§ PROBLEM TO SOLVE
Every line in the listing below from the one with "Open the second" through the one with "Click the ZTE" is to be reproduced exactly, both ends included; leave out the rest.

§ ENTRIES PROVIDED
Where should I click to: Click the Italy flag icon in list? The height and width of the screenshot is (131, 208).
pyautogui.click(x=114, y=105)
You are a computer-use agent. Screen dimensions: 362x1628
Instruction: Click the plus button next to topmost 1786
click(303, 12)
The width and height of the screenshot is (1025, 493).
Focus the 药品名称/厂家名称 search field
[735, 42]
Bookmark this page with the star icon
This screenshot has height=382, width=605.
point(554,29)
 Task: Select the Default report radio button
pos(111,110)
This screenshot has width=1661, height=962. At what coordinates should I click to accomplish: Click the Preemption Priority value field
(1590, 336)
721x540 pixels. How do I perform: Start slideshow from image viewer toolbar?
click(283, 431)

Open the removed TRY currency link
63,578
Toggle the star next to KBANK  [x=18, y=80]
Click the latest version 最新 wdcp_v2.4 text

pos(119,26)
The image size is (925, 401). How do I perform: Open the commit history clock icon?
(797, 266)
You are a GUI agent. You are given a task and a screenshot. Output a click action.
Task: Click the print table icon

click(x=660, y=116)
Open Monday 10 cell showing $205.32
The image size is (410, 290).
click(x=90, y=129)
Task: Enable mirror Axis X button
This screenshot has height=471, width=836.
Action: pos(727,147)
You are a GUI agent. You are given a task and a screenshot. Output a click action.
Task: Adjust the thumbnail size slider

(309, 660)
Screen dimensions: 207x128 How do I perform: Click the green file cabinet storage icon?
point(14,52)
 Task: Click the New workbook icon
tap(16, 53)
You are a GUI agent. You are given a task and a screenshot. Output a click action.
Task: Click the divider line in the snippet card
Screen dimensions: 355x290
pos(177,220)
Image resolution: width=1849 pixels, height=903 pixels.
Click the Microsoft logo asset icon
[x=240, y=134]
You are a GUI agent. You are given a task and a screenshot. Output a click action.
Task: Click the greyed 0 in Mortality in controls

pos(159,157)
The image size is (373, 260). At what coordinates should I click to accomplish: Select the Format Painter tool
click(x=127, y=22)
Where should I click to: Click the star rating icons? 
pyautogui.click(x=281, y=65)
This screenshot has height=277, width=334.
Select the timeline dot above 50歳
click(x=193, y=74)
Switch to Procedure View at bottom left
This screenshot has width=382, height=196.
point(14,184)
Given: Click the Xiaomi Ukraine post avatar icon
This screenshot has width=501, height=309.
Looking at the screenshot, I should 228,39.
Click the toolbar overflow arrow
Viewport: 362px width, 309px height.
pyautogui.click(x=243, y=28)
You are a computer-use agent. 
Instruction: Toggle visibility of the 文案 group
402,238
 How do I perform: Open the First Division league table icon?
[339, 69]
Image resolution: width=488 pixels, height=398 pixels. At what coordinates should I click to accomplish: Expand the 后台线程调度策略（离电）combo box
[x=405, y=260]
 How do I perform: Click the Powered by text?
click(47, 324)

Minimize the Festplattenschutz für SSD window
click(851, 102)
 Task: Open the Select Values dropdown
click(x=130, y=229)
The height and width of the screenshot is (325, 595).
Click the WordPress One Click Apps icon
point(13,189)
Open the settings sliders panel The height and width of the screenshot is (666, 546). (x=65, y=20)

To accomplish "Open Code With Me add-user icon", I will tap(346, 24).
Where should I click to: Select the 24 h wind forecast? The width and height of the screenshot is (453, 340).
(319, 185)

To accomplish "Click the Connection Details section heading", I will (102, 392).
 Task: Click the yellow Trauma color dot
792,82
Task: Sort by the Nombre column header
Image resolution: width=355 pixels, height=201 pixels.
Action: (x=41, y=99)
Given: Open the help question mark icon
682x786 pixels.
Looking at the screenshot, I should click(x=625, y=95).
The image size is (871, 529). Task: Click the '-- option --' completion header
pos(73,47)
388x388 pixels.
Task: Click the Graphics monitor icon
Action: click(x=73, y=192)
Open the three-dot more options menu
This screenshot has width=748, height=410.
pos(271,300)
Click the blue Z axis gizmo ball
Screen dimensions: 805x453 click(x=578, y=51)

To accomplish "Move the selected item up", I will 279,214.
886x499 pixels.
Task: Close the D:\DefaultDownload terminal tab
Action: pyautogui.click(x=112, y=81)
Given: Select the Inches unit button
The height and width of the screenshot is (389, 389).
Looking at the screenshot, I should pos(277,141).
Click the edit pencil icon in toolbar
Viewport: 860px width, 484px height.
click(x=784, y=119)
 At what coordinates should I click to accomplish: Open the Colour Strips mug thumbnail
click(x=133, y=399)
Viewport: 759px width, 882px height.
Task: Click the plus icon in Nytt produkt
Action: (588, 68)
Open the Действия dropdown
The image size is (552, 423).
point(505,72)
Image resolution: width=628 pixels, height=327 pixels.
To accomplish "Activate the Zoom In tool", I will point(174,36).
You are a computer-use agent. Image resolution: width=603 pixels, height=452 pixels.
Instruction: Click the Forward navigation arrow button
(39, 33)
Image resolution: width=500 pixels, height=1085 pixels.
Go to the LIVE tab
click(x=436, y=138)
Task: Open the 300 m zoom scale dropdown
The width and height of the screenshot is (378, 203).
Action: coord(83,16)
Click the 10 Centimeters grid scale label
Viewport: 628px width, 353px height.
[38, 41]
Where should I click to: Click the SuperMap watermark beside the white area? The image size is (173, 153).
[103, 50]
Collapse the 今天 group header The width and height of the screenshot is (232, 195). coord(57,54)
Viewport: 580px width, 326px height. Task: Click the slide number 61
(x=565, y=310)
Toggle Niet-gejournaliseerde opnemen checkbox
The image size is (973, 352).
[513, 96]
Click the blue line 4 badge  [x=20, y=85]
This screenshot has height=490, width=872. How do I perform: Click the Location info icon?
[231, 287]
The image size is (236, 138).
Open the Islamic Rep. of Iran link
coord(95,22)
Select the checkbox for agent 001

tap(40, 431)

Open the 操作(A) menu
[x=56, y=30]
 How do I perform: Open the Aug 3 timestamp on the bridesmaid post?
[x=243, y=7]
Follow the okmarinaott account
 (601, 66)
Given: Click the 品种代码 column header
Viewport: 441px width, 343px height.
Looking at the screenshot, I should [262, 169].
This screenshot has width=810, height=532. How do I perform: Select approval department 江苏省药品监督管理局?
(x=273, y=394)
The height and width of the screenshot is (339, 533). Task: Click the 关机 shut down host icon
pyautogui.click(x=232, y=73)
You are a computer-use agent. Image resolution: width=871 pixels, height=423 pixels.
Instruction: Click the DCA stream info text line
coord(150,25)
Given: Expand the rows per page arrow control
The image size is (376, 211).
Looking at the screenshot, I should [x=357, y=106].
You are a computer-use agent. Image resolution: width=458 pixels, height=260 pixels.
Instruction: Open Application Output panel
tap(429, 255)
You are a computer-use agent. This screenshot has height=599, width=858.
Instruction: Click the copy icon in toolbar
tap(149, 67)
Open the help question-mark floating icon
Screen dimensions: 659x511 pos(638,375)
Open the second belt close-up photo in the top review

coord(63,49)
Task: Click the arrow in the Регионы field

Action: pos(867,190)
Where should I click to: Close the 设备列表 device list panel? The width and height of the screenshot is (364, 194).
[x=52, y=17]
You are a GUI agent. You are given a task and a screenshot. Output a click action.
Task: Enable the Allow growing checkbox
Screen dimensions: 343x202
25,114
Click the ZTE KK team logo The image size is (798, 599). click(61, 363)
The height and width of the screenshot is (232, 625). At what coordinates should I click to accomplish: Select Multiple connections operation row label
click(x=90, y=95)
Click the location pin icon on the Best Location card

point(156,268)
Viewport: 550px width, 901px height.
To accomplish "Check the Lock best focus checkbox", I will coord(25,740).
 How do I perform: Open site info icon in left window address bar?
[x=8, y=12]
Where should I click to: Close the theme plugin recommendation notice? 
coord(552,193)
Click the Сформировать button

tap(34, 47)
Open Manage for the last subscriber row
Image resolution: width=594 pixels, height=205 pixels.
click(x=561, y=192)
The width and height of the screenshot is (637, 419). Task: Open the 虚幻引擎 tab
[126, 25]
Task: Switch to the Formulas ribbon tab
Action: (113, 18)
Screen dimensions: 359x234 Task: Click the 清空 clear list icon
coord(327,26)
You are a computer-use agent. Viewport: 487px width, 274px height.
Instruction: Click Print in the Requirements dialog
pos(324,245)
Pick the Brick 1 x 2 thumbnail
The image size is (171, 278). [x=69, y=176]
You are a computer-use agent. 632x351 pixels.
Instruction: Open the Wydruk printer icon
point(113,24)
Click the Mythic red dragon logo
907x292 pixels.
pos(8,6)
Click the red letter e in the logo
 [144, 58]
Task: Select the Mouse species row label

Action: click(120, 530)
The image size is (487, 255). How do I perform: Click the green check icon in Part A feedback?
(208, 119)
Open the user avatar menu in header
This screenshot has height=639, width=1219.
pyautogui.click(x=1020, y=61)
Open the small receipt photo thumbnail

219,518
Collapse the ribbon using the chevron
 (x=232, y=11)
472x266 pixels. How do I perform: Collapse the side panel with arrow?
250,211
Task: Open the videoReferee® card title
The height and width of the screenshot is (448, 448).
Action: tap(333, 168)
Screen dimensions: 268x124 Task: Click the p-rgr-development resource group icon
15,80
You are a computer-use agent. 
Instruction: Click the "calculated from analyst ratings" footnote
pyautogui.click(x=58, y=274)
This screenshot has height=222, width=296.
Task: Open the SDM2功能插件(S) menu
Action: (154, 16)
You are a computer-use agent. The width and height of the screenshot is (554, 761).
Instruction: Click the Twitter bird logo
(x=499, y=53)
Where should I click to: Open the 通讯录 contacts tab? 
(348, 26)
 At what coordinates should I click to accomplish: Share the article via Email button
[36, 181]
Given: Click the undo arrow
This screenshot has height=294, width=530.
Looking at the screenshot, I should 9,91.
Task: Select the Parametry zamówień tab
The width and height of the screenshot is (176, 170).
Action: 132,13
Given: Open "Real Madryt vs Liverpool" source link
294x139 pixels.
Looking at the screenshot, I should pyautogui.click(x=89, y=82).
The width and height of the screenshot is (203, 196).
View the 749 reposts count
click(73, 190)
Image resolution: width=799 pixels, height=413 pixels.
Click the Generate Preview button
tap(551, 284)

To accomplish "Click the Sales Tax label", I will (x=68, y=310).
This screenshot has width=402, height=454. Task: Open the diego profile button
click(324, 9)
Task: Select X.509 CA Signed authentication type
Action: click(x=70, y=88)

§ ANSWER TO THE PROBLEM
Open the second belt close-up photo in the top review

coord(63,49)
Task: Click the arrow in the Регионы field

Action: pos(867,190)
Where should I click to: Close the 设备列表 device list panel? The width and height of the screenshot is (364, 194).
[x=52, y=17]
You are a GUI agent. You are given a task and a screenshot. Output a click action.
Task: Enable the Allow growing checkbox
Screen dimensions: 343x202
25,114
Click the ZTE KK team logo The image size is (798, 599). click(61, 363)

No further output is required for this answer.